In this embodiment, the method of manufacturing a waveguide optical/acoustic spectrum analyzer using two geodesic lenses was mainly explained, but the present invention can also be applied to a spectrum analyzer using one geodesic lens or three or more geodesic lenses. Needless to say.

〔Effect of the invention〕

By using the manufacturing method of the present invention as described above, even if a thin electrode film for surface acoustic wave generation is provided in the middle of a parallel light beam, the light beam propagates through an optical waveguide that is slightly inside the substrate surface. The optical/acoustic spectrum analyzer has the advantage that the minimum pulse width of the electrical input pulse that can be detected without deteriorating the frequency resolution can be halved compared to conventional types without deteriorating the frequency resolution. You will be able to fully demonstrate your abilities.
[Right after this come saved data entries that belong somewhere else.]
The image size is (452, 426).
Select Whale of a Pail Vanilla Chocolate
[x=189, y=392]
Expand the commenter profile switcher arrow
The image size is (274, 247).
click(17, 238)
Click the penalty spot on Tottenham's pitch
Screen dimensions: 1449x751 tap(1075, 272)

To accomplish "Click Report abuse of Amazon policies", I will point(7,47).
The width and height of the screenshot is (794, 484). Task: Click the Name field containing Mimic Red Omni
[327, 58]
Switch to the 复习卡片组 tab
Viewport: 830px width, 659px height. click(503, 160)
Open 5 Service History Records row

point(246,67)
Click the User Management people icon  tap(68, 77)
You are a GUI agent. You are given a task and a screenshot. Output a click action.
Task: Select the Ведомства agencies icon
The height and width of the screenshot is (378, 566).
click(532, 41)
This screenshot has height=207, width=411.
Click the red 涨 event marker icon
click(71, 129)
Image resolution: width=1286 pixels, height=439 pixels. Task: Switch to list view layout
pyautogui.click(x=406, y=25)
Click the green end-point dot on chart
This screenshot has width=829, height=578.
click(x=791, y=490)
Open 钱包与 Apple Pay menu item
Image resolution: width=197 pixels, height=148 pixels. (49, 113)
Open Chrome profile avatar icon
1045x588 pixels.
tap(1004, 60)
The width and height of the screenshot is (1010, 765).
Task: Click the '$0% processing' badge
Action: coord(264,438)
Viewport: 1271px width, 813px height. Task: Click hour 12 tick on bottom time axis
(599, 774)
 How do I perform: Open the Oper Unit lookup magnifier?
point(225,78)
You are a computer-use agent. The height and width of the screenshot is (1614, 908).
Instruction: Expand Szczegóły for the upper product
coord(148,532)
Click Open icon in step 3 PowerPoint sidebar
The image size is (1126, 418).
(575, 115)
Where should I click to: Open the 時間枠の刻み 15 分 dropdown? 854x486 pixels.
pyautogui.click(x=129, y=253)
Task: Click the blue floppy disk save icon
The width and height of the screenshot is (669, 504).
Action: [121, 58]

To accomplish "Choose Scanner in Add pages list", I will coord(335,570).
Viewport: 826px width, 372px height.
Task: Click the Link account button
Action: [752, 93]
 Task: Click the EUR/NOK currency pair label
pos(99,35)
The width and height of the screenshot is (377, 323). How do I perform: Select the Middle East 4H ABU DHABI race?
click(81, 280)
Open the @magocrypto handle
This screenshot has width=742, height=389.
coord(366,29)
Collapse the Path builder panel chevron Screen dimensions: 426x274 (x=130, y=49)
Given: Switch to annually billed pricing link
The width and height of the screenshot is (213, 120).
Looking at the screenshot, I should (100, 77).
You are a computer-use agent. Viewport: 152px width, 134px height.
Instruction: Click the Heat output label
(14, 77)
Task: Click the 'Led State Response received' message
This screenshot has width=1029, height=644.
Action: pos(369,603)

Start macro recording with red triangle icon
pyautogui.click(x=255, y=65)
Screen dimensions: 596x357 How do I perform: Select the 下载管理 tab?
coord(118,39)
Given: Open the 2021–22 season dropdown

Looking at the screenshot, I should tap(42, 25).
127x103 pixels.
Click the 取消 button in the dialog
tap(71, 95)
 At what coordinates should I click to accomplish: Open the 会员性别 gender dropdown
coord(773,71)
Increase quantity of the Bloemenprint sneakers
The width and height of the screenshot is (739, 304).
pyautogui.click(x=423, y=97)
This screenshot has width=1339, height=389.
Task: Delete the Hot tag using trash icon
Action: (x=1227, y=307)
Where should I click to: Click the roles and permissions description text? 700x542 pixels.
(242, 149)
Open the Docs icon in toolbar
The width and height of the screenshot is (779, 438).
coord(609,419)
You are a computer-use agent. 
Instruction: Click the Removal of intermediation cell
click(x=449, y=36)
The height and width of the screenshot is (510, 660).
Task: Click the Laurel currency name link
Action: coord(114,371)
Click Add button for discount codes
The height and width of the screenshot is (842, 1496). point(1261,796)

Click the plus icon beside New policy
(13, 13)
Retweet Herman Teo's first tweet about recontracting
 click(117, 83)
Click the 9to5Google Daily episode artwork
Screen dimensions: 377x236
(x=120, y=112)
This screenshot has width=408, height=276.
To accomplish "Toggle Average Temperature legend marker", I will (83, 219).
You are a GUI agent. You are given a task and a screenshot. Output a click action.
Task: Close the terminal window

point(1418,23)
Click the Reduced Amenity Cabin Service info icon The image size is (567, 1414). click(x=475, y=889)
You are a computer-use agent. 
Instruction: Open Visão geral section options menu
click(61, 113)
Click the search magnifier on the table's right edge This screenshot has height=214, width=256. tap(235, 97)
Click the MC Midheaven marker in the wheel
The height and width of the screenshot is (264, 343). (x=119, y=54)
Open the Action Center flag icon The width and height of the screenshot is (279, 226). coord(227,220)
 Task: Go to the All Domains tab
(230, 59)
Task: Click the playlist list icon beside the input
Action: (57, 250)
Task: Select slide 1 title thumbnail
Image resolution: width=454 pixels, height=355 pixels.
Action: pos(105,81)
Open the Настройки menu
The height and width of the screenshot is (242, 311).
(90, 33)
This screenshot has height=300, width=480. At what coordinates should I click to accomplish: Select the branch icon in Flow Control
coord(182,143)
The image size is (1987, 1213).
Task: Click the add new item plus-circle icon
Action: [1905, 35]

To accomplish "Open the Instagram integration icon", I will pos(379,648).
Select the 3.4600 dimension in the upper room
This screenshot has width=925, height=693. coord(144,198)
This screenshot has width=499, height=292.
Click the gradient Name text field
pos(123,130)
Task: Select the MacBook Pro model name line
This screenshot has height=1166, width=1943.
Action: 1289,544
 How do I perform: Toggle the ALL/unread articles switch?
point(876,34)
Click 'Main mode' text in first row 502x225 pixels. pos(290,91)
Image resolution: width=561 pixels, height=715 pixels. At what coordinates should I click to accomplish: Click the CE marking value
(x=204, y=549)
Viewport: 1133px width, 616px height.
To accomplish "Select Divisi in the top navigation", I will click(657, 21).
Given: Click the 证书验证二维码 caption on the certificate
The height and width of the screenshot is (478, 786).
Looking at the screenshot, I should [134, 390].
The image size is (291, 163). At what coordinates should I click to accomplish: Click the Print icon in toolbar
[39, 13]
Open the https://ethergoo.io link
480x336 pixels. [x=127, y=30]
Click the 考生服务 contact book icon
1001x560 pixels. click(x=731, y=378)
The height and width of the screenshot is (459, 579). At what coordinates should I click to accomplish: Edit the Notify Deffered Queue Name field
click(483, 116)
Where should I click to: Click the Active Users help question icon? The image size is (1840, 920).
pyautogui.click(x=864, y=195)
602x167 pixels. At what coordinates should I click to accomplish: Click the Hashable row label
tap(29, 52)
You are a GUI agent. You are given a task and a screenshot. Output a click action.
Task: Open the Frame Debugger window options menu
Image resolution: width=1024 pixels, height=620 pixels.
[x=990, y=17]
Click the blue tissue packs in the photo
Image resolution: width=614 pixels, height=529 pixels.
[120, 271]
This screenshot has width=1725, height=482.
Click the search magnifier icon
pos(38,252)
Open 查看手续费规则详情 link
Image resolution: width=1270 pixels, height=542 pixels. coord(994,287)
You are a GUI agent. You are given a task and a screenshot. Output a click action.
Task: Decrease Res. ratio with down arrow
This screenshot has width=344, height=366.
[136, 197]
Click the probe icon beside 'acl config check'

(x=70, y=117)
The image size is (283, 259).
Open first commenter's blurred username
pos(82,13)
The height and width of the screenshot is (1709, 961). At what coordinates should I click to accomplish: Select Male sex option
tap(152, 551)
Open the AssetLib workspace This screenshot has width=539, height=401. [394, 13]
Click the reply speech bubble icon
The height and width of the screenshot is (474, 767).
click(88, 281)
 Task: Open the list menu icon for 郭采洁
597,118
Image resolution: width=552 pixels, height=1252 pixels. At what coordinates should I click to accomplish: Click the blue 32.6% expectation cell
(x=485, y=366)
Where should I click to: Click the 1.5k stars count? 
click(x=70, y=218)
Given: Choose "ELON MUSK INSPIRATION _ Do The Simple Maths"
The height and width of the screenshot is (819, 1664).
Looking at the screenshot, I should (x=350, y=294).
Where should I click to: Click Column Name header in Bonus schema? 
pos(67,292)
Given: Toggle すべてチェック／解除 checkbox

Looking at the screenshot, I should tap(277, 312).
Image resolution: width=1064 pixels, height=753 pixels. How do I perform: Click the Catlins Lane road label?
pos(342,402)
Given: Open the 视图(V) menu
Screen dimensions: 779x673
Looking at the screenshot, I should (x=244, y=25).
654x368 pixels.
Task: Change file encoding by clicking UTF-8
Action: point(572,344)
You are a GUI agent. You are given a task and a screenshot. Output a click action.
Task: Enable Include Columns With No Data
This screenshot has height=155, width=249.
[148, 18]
[Brief explanation of the drawing]

FIG. 1 is a process diagram showing an embodiment of the method for manufacturing a waveguide optical/acoustic spectrum analyzer according to the present invention, and FIG. 2 is a refractive index distribution obtained in the embodiment of FIG. 1. Figure 3 is a diagram showing the light intensity distribution. Figure 3 is a configuration diagram of an embodiment of a conventional waveguide type optical/acoustic spectrum analyzer. Figure 4 is a diagram showing a waveguide type optical/acoustic spectrum analyzer newly proposed by the applicant.
The configuration diagram of the acoustic spectrum analyzer, Fig. 5 is a process diagram showing the conventional method for manufacturing a waveguide type optical/acoustic spectrum analyzer, and Fig. 6 shows the refractive index distribution and light intensity distribution obtained by the manufacturing method shown in Fig. 5. FIG. 1... Substrate 2... Titanium layer 3... Hollow 4... Titanium diffusion layer 5... MgO layer 6... MgO diffusion layer 7. ... Metal thin film 31 ... Substrate 32 ... Optical waveguide 33 ... Light source 34.38 ... Plane lens 35 ... Surface acoustic wave electrode 37 ... ...Photodetector array 38, 39 ...Surface acoustic wave

Claims (1)

[Claims] (1) providing at least one concave depression in a substrate made of ferroelectric material, forming a titanium thin film on the surface of the substrate including the depression, and then heating the substrate to diffuse the thin film into the substrate; Next, a thin film containing magnesium ions is formed on this substrate, and the substrate is heated again to diffuse the thin film containing magnesium ions into the substrate to form an optical waveguide. 1. A method for manufacturing a waveguide optical/acoustic spectrum analyzer, comprising the step of forming a metal thin film pattern for a surface wave electrode.